== Selected excerpt
SFINAE: std::enable_if as function argument

The examples are wrong, since T is in a non-deduced context. Unless you call the function like fun<int>(4);, the code won't compile, but this is probably not what the author intended to show.

The correct usage would be to allow T to be deduced by the compiler, and to place a SFINAE condition elsewhere, e.g., in a return type syntax:

template <typename T>
auto fun(const T& val)
    -> typename std::enable_if<std::is_integral<T>::value>::type
{
    std::cout << "fun<int>";
}

template <typename T>
auto fun(const T& val)
    -> typename std::enable_if<std::is_floating_point<T>::value>::type
{
    std::cout << "fun<float>";
}

DEMO

Also, the typenames in your code contradict your usage of std::enable_if_t.

Use either c++11:

typename std::enable_if<...>::type

or c++14:

std::enable_if_t<...>

How would that work in a constructor which doesn't have a return type though?

In case of constructors, the SFINAE condition can be hidden in a template parameter list:

struct A
{    
    template <typename T,
              typename std::enable_if<std::is_integral<T>::value, int>::type = 0>
    A(const T& val)
    {
        std::cout << "A<int>";
    }

    template <typename T,
              typename std::enable_if<std::is_floating_point<T>::value, int>::type = 0>
    A(const T& val)
    {
        std::cout << "A<float>";
    }
};

DEMO 2

Alternatively, in c++20, you can use concepts for that:

A(const std::integral auto& val);

A(const std::floating_point auto& val);
====
== Items
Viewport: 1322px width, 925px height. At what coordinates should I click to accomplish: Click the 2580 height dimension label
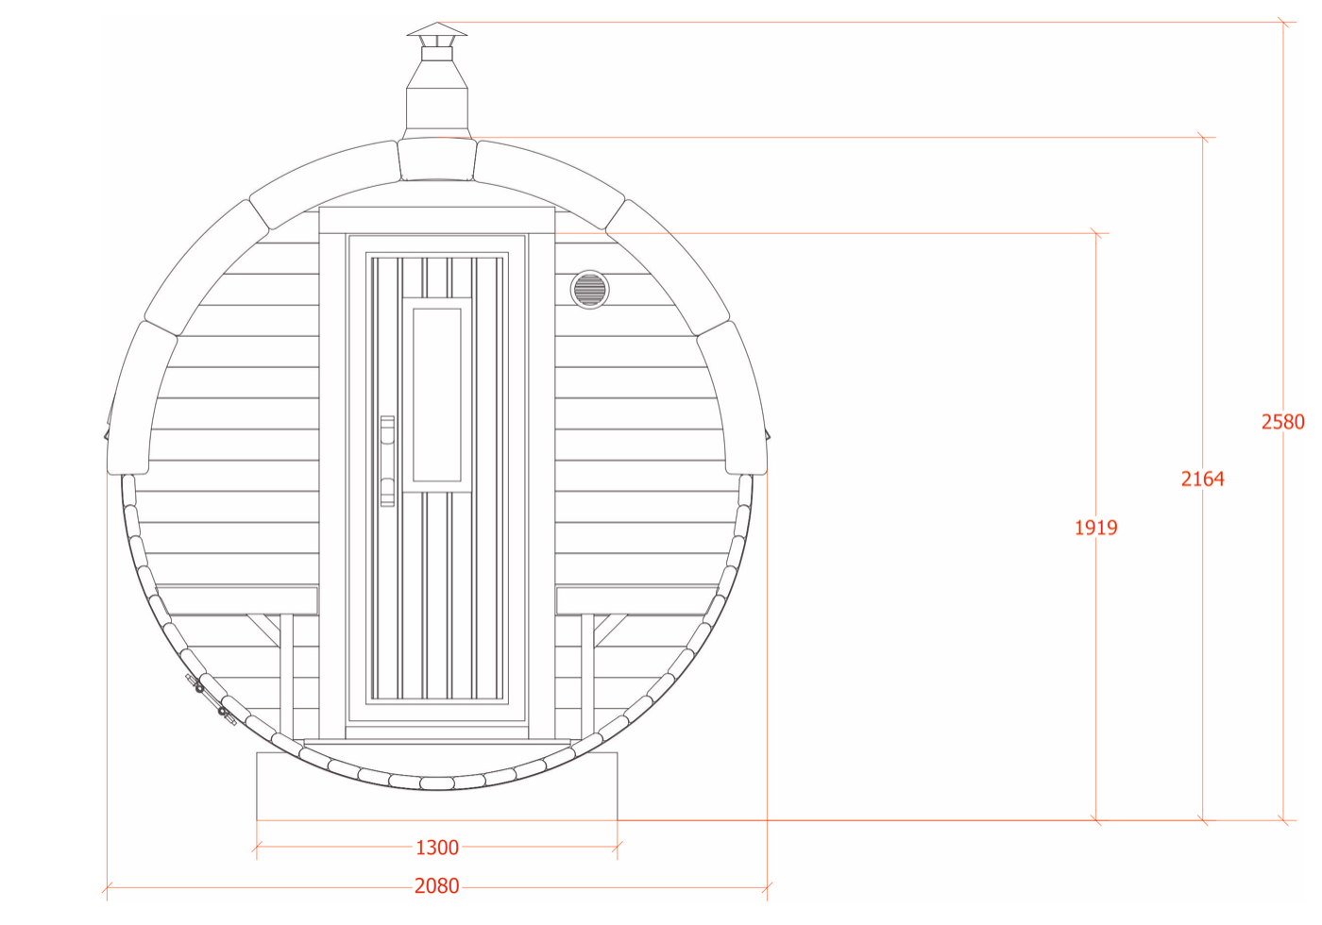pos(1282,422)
====
== Items
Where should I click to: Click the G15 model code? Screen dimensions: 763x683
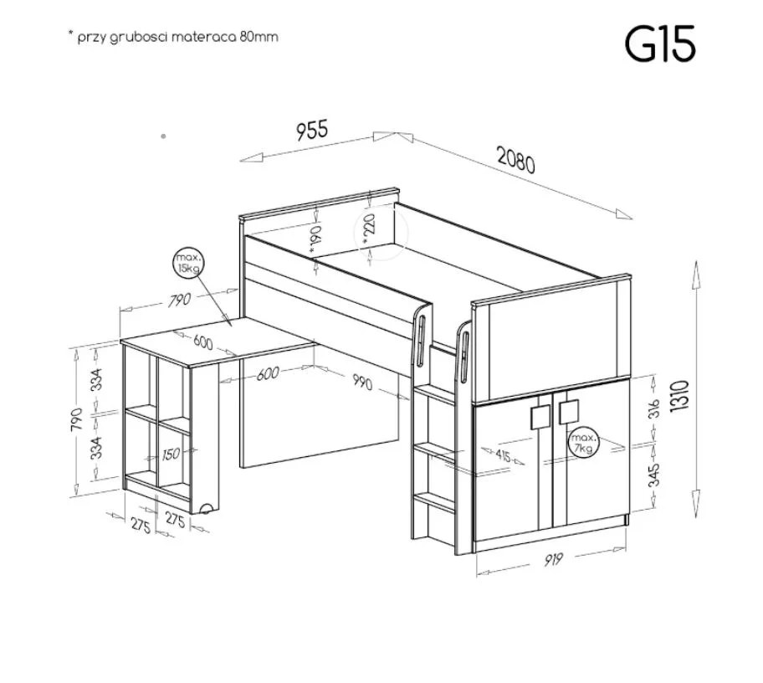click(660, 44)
====
Instructions
• A. According to the std::enable_if thread, why are the original examples wrong? Answer in one to three sentences.
• B. Write out the stretch of the std::enable_if thread from "The examples are" through "intended to show.".

Answers to the problems
• A. The examples are wrong because T is in a non-deduced context. As a result, the code won't compile unless the function is called with the type given explicitly, as in fun<int>(4);. That is probably not what the author intended to show.

• B.
The examples are wrong, since T is in a non-deduced context. Unless you call the function like fun<int>(4);, the code won't compile, but this is probably not what the author intended to show.